Une subtilité qui explique que le Conseil d’Etat n’a pas eu son mot à dire, même si on peut regretter la retenue de la ministre socialiste chargée de la Police, la socialiste Carole-Anne Kast. La marge de manœuvre politique aurait sans doute gagné à être un tant soit peu exploitée.
Profitant de l’aubaine – l’interrogatoire des militant·es –, l’Uni a eu le temps de faire place nette – les banderoles ont été ôtées, les canapés débarrassés. Et de compter sur un filtrage à l’entrée du bâtiment pour éviter un retour de l’occupation.
Sémantique juridique mise à part, l’irruption dans ce lieu de formation de policier·ères qui emmènent manu militari menottes aux poignets des jeunes et la criminalisation des occupant·es reflètent un durcissement inquiétant des autorités face à un mouvement de solidarité, pacifique et non violent. Ces jeunes activistes pourraient écoper d’une ordonnance pénale qui sera inscrite à leur casier judiciaire. Cela peut peser quand on cherche un emploi. La moindre que l’on serait en droit d’attendre du rectorat serait maintenant un retrait de cette plainte pour éviter cet engrenage et cette stigmatisation.
Car, pour l’heure, la direction de l’alma mater n’a pas brillé par la pertinence de son discours. Endosser comme elle l’a fait les éléments de langage de l’Etat israélien sur le contenu d’une banderole plaidant pour une Palestine libre «du fleuve à la mer» n’est nullement en adéquation avec le contenu des discours que nous avons pu entendre durant ces jours d’occupation, placés sous le signe de la tolérance zéro de tout antisémitisme. Appeler au cessez-le-feu, à la paix et au respect des normes du droit international, où est le problème?

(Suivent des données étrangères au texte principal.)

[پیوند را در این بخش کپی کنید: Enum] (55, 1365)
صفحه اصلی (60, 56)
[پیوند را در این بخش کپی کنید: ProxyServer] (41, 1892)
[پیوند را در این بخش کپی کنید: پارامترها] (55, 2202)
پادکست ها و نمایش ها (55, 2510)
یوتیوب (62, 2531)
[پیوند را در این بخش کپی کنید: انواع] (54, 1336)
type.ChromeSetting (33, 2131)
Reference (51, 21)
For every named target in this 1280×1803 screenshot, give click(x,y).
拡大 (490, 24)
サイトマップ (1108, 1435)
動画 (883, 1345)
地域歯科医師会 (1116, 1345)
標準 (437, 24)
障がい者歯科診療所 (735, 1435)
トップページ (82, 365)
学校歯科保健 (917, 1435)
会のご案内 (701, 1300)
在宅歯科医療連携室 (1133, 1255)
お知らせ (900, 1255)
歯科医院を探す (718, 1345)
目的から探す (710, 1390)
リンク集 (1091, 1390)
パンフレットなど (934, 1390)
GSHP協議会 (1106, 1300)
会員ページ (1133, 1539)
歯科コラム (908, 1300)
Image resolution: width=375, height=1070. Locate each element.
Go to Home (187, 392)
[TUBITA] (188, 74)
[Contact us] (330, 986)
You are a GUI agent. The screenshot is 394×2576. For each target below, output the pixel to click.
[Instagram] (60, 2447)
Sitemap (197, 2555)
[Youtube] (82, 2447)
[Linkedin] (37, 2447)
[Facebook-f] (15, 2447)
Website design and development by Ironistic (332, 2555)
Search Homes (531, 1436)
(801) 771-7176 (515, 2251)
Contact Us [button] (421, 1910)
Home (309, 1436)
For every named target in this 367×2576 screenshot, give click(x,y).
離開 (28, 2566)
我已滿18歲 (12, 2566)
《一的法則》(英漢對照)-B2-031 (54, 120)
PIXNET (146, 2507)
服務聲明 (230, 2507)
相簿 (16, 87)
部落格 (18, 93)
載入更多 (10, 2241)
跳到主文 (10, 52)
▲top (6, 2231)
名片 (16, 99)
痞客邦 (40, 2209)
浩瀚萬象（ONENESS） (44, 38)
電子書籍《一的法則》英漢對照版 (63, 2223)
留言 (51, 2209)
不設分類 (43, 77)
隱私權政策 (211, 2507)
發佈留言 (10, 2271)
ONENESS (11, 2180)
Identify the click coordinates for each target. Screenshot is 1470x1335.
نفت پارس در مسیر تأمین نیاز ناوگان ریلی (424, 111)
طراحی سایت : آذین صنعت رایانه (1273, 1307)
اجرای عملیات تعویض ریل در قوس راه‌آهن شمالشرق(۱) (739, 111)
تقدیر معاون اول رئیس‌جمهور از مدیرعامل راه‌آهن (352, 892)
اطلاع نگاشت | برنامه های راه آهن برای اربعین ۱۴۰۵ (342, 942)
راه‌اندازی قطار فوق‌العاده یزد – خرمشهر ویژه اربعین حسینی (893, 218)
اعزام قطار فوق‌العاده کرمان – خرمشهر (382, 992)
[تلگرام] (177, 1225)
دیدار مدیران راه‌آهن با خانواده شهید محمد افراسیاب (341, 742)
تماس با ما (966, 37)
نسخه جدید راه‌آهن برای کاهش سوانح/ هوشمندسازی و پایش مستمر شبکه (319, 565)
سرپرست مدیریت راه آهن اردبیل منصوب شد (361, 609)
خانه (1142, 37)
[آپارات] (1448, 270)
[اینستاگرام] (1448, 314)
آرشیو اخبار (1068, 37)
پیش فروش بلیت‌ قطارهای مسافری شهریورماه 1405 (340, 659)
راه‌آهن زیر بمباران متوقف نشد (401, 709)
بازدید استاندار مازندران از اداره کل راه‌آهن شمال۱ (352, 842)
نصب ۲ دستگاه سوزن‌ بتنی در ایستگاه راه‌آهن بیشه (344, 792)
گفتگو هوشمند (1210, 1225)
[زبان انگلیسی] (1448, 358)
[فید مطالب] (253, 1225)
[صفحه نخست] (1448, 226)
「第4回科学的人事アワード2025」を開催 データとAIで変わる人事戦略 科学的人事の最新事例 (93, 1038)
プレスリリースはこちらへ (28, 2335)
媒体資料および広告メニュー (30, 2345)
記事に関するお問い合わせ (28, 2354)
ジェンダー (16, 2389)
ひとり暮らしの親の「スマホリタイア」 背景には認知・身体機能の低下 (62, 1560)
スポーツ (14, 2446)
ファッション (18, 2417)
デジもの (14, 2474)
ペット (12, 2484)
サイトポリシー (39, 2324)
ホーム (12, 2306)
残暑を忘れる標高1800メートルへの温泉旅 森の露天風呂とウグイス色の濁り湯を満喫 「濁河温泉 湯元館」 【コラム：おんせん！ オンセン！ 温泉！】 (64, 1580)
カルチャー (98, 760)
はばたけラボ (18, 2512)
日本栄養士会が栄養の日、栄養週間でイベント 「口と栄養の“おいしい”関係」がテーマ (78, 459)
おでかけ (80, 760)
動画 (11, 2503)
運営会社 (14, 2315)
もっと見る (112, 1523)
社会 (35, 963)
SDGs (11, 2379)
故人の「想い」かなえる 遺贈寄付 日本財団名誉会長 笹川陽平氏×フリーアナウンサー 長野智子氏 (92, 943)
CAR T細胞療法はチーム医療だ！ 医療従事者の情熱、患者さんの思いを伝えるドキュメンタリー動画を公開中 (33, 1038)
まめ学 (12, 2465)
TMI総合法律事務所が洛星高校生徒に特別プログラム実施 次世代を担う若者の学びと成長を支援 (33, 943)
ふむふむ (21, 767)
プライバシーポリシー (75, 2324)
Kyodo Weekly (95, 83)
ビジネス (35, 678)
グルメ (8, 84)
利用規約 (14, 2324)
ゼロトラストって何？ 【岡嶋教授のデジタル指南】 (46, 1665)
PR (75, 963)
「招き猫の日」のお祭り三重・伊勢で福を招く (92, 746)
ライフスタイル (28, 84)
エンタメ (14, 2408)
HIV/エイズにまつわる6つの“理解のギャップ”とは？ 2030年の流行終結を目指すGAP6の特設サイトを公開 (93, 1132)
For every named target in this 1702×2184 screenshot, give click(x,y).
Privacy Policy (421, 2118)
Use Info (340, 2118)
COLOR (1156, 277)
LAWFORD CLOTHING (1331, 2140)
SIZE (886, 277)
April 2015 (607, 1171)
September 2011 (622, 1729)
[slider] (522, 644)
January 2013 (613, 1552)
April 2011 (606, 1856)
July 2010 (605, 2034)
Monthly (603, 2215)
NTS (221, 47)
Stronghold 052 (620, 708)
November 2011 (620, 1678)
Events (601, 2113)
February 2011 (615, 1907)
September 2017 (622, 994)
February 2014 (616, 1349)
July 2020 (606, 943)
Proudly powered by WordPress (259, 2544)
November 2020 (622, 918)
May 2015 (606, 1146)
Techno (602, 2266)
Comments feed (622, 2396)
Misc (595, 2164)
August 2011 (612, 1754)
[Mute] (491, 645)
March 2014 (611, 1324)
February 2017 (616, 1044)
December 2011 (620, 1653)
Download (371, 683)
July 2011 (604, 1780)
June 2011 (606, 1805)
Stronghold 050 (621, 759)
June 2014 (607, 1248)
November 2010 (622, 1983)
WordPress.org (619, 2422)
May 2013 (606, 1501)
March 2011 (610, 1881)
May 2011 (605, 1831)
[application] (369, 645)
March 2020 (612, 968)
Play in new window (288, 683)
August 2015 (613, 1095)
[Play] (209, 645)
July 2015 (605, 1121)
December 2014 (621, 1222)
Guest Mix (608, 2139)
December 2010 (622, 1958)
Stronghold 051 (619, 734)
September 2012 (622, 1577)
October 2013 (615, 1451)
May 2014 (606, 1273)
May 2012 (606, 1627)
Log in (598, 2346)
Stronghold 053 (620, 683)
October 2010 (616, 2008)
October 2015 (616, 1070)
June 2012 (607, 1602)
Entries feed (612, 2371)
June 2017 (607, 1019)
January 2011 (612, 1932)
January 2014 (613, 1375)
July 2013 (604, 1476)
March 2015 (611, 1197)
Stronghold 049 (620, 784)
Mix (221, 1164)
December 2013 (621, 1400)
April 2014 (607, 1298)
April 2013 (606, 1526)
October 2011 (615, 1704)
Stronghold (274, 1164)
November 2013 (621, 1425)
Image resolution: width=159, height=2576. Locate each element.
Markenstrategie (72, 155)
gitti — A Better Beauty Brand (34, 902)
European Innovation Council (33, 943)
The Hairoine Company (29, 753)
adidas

La neutralité académique invoquée par la direction de l’université a bon dos. Les collaborations de plusieurs institutions suisses avec des programmes israéliens doit être questionnée avec davantage de vigueur et de transparence que les belles promesses de ces derniers jours. A défaut, cela peut aussi représenter une forme de complicité avec les actions militaires en cours qui relèvent sinon d’un génocide, du moins d’un crime de guerre qui peut valoir à ses instigateur·rices d’être traduit·es devant la justice internationale.